The outward appearance of the city of Naples is not welcoming. Trash is everywhere, piled high on the sidewalks and street corners even of fashionable districts, such as Santa Lucia. (Supposedly the result of a labor and environmental dispute, the garbage crisis is really the work of the Camorra, the Neapolitan mob.) Seemingly abandoned digs and construction projects dot the landscape. Stray dogs rule the town. Rusted junk lines all the larger roads. There seems to be no surface within reach of a human arm free of graffiti. Even the ancient buildings in nearby Herculaneum—preserved miraculously intact by Vesuvius ash in ad 79—are covered with “scratchiti,” the form of defacement invented by New York City punks when the Metropolitan Transportation Authority learned how to defeat the spray can.

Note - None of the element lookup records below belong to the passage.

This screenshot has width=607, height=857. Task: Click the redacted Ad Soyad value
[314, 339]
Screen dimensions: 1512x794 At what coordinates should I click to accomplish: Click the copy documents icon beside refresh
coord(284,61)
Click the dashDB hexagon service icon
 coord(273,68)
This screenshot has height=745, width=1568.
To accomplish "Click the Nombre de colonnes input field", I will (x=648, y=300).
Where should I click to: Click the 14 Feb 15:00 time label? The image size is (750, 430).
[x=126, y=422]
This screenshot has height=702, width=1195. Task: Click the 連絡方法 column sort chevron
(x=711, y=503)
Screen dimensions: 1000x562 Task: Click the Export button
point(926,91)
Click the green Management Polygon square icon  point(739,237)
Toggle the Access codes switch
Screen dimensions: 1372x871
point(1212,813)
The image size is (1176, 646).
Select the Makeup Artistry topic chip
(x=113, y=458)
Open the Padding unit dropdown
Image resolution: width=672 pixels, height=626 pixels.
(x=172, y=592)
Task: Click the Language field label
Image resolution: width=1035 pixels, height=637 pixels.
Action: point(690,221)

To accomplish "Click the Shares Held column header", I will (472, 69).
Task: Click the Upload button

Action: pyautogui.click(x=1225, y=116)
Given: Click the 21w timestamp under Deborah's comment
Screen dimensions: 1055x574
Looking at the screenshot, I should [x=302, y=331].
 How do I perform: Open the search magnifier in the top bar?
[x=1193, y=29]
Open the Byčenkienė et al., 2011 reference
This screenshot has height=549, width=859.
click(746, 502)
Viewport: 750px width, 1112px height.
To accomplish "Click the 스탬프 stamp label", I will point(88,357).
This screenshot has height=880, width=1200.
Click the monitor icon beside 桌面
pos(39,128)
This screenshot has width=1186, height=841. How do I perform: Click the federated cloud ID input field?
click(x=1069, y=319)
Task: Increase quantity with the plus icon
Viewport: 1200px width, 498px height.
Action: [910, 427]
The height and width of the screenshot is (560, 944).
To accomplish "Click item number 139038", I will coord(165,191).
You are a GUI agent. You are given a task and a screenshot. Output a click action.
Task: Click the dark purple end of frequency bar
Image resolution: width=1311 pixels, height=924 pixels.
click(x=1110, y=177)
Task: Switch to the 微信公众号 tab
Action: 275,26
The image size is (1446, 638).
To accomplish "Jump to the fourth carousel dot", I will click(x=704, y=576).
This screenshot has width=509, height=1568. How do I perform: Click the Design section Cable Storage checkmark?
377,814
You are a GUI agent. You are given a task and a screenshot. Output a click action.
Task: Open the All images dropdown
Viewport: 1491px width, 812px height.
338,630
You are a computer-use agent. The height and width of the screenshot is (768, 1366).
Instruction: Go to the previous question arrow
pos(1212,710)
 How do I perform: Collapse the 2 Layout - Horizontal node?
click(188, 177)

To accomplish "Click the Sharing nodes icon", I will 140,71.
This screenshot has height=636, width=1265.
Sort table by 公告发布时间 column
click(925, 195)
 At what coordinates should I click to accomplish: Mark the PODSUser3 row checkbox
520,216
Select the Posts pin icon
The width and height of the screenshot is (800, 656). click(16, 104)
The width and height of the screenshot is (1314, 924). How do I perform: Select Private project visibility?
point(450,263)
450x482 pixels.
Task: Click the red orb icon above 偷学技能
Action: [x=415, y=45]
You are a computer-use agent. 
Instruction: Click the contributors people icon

Yet the physical setting is incomparable. Nineteenth-century travelers considered the city, its bay, and its islands—chiefly Capri and Ischia—among the most beautiful spots in Europe, up there with the Rhine Gorge and the Bosporus. The town’s historic core is almost completely unmarred by the ravages of modern architecture or central planning. Medieval streets scarcely wider than outstretched arms open into broad, baroque piazzas. For much of its history, Naples was the wealthy capital of a kingdom, and its royal families and the local aristocracy built well. But after Italian unification in 1861, all tax revenues led to Rome, and Naples reverted to the historical poverty of southern Italy. What has gone up since is cheap, but it is confined to the outer suburbs. Perverse tax policy discourages people from sprucing up their homes and businesses. Scan high and low, and you will never see a smooth wall or a fresh coat of paint.

Naples’s vaguely Third World exterior conceals a delightfully Old World interior. Apart from the ubiquitous scooters and cell phones, modernity seems to have had little effect. There are no chain stores, no fast food, no tourist restaurants—and virtually no tourists. Naples used to be an obligatory stop on the English upper-class grand tour, but tourism fell off after World War II and has never recovered. Part of the cause is Naples’s reputation—much overstated—for street crime. Another part is the declining interest in all things ancient, remnants and ruins of which Naples boasts in abundance. In any case, the town has none of the international amenities of Rome or Milan. This really is a foreign country.

The dinginess of the cityscape contrasts with the elegance of its residents. The old aristocracy had a reputation for high style that has carried down to the present. People tend to dress up in ways that one can distinguish from habits prevalent elsewhere in Italy and on the Continent. A certain formality is the rule. Men’s jackets rarely come off, no matter the weather, and ties are never loosened.

Shops are traditional and quaint. Many can’t be seen from the street at all. A whole Neapolitan economy exists in the upper floors of palazzi, whose large apartments have been divided into elegant ateliers. Finding them requires a guide or at least advanced knowledge. The experience of the hunt—aside from being pleasurable in itself—adds to Naples’s sense of mystery.

Just don’t go looking between 1 and 4 pm: every door but those of the restaurants will be firmly shut. After five, though, the streets—and especially the cafés, the city’s social heart—will teem until midnight or later. An after-dinner stroll requires moving through crowds of teens; Naples remains a notable exception to Western Europe’s low birthrates. A sense of menace, though, is absent. No one is drunk or unruly. If you want to experience real street crime firsthand, try doing the same thing in an English provincial town.

Appearances can indeed be deceiving. Naples’s decaying grandeur, reminiscent of Havana, and slovenly grime, evocative of Detroit, conceal one of the world’s most gracious and civilized oases.